What Are The Types of Dysarthria?

what are the types of dysarthria

Dysarthria can be categorized in different ways. For this article, we drew from Duffy’s research to identify 8 types (2020). 

Below are the possible causes and symptoms of each. But keep in mind that these can vary from patient to patient.

1. Flaccid Dysarthria

Possible Causes

  • Lower motor neuron damage
  • Trauma
  • Myasthenia gravis
  • Gullain-Barré syndrome


  • Weakness
  • Breathiness, short phrases
  • Hypernasality, nasal emissions
  • Speaking on inhalation

2. Spastic Dysarthria

Possible Causes


  • Hypertonia
  • Slow rate
  • Strained vocal quality
  • Pitch breaks

3. Hypokinetic Dysarthria

Possible Causes

  • Parkinson’s disease
  • Basal ganglia damage
  • TBI
  • Stroke


  • Rigidity, reduced range of motion
  • Rushed speech
  • Monopitch, mono-loudness, flat affect
  • Tremor-like oral-motor movements

4. Ataxic Dysarthria

Possible Causes

  • Cerebellum damage
  • TBI
  • Stroke
  • Degenerative diseases
  • Infections


  • Reduced muscle coordination
  • Excess and equal stress
  • Distorted vowels
  • Lack of coordination in jaw, face, and tongue

5. Hyperkinetic Dysarthria

Possible Causes

  • Basal ganglia damage
  • Huntington’s disease
  • Stroke


  • Involuntary movements, motor tics, myoclonus
  • Distorted vowels
  • Intermittent vocal quality changes, hypernasality
  • Excessive loudness variation

6. Mixed Dysarthria

Possible Causes

  • Seen in Stroke or TBI with multiple areas of the brain affected
  • ALS
  • MS


  • Various combinations of dysarthria types (e.g., spastic–ataxic, flaccid–spastic)
  • Slow speech
  • Prosody disrupted
  • Hypernasality
  • Strained voice

7. Unilateral Upper Motor Neuron Dysarthria

Possible Causes

  • Stroke
  • Tumors
  • Focal trauma (surgical trauma, etc.)


  • Irregular articulatory breakdowns
  • Unilateral lower facial drooping
  • Unilateral lingual weakness
  • Hoarse vocal quality

8. Undetermined Dysarthria

Possible Causes

  • CVA
  • TBI
  • Neurogenic disorders


  • Perceptual features are consistent with dysarthria but don’t fit into any of the identified dysarthria types (ASHA, n.d.)  

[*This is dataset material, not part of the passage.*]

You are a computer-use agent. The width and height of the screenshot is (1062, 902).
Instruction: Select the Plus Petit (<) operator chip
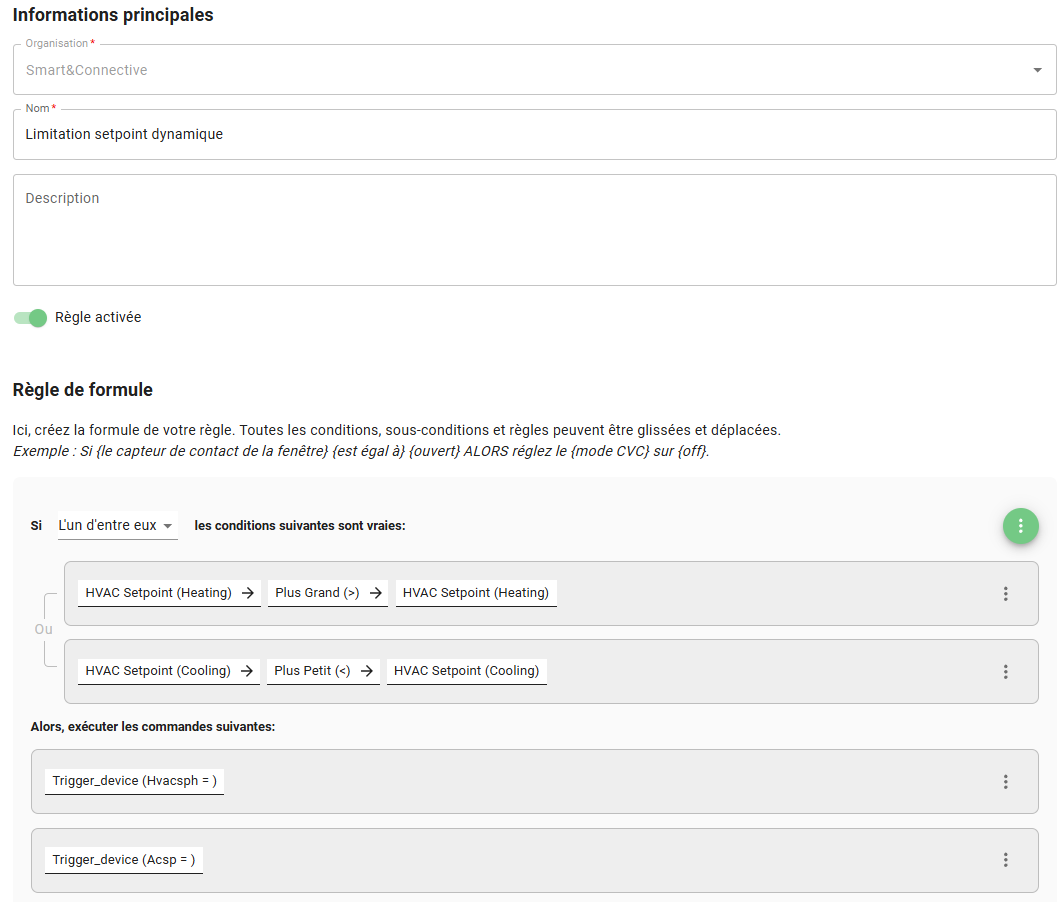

For a more complete list of symptoms, see ASHA’s Distinguishing Perceptual Characteristics and Physiologic Findings by Dysarthria Type.

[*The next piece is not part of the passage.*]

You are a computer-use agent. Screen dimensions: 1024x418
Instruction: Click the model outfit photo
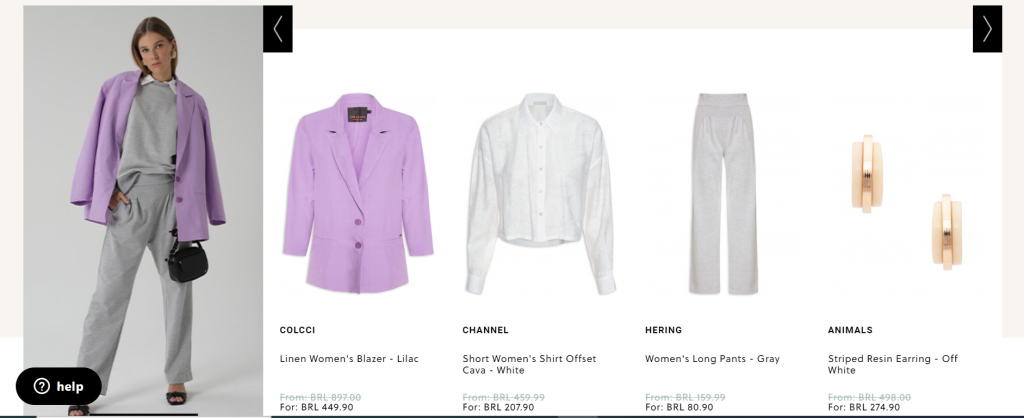point(143,210)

Where To Start Dysarthria Treatment? 

where to start dysarthria treatment

To start dysarthria treatment, focus on the speech subsystem (below) affecting your patient the most. You can pinpoint this by doing a motor speech assessment.

For example, your patient talks at the phrase level, has a quiet voice, and is about 70% intelligible. Your assessment shows that they talk at the phrase level because they run out of breath quickly. You start by treating respiration (breathing) because increased respiratory support will help your patient speak longer utterances and speak louder, thereby improving intelligibility and communication.

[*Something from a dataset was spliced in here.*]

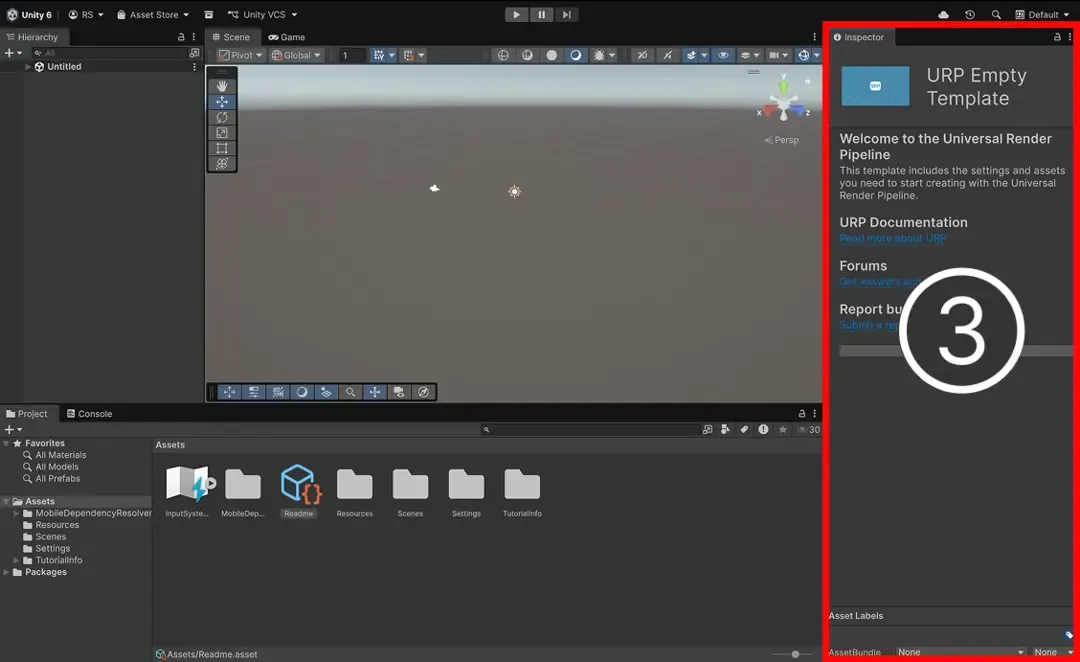Expand the Packages folder in Project tree
Screen dimensions: 1080x662
coord(7,572)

A different patient talks at the conversation level but is only about 30% intelligible because they talk so quickly and barely move their jaw and lips. You start by treating articulation because this will improve their ability to communicate and be understood by those around them the most.

Speech Subsystems

speech subsystems

The 5 speech subsystems are:

  • Respiration
  • Phonation
  • Prosody
  • Articulation
  • Resonance

How is each subsystem impacted by dysarthria? And how do you treat them? Keeping scrolling!

1. Respiration

respiration subsystem

Difficulties with respiration can look like difficulties with inhalation/exhalation, difficulties controlling breathing for speech, reduced breath groups when speaking, variable levels of loudness, or vocal fatigue.

Respiration Treatment Ideas

See the Motor Speech Pack for premade patient handouts and worksheets.

2. Phonation

phonation speech subsystem

Difficulties with phonation can look like variable pitch, pitch breaks, abnormal vocal quality (breathy, hoarse, harsh, rough, strangled), audible inhalation/stridor, vocal tremor, monopitch, or diplophonia.

Dysarthria Phonation Treatment Ideas

  • Breath control exercises
  • Treat vocal fold hypoadduction/hyperadduction
  • Communication partner training
  • Intelligibility tips

See the Motor Speech Pack for premade patient handouts and worksheets.

3. Prosody

Difficulties with prosody can look like too fast/slow of rate when speaking, excessive stress or lack of stress, rushes of speech, or variable rate.

Dysarthria Prosody Treatment Ideas

  • Practice sentence stress
  • Practice heteronyms
  • Communication partner training
  • Intelligibility tips

4. Articulation

articulation speech subsystem

Difficulties with articulation can look like slurred speech, imprecise consonants, and dysfluencies.

Dysarthria Articulation Treatment Ideas

  • Articulation cues
  • Hierarchy of speech sounds
  • Pacing board
  • Communication partner training
  • Intelligibility tips

See the Motor Speech Pack for premade patient handouts and worksheets.

5. Resonance

Difficulties with resonance can look like hypernasality, hyponasality, or nasal emissions/snorts.

Dysarthria Resonance Treatment Ideas

(ASHA, n.d.)

Dysarthria Worksheets For Adults

Visit our shop for pre-made dysarthria treatment assessments, handouts, wordlists, and much more!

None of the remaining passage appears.